Extracted data entries:
(begin)

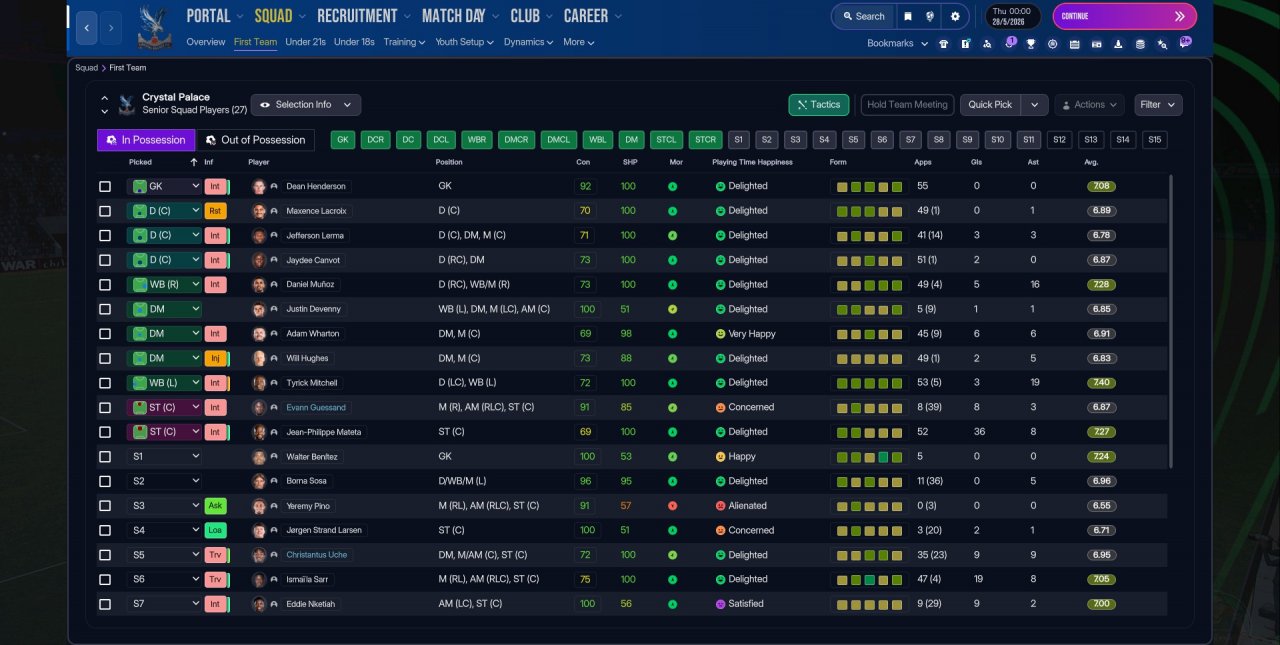Switch to the Under 21s tab
Viewport: 1280px width, 645px height.
coord(306,42)
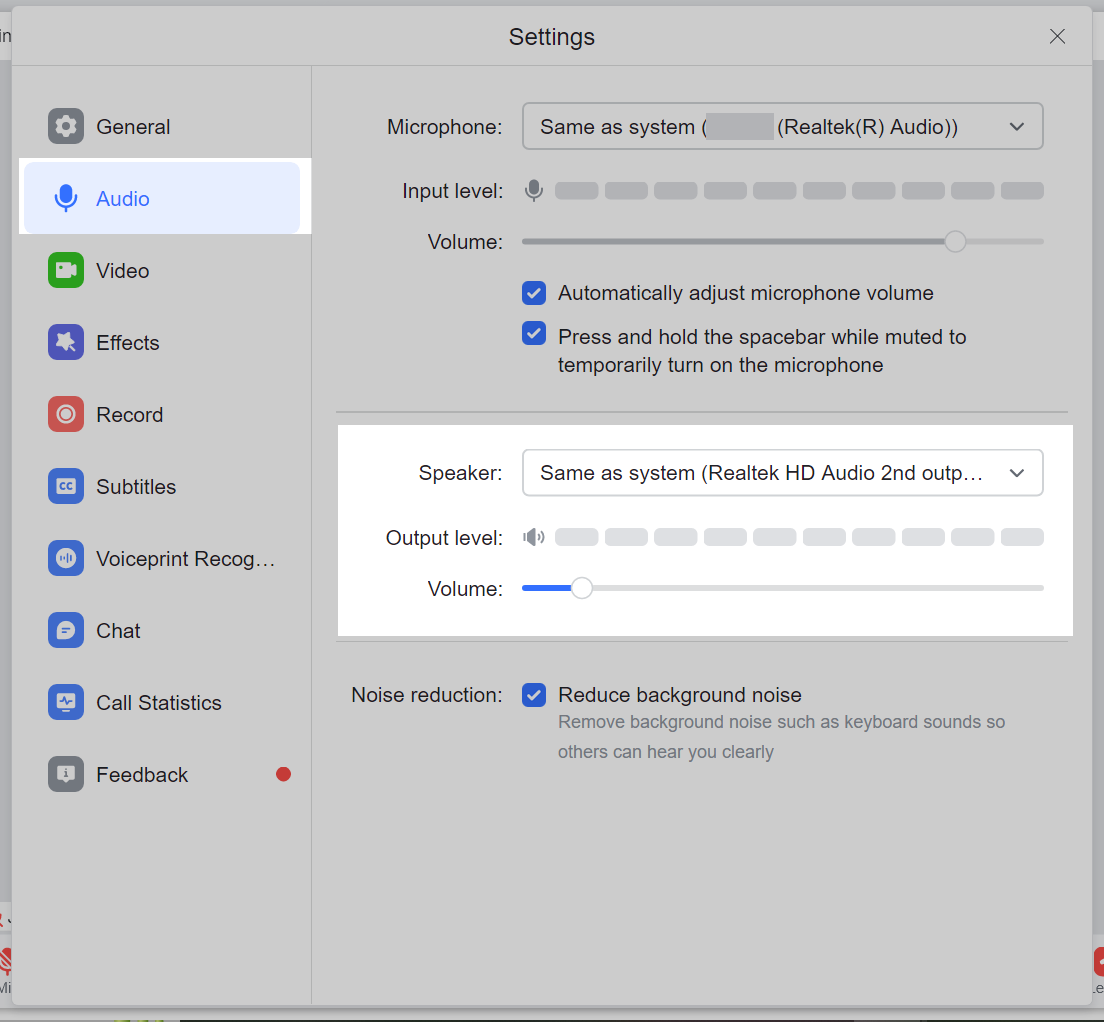Screen dimensions: 1104x1022
Task: Select the Video camera icon
Action: coord(66,271)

(end)

• _Requirements_:
Output each line of the material above as one string in a JSON list, skipping blank lines and omitting the pictures.

• _Answer to this problem_:
[
  "Switch to the Under 21s tab",
  "Viewport: 1280px width, 645px height.",
  "coord(306,42)",
  "Screen dimensions: 1104x1022",
  "Task: Select the Video camera icon",
  "Action: coord(66,271)"
]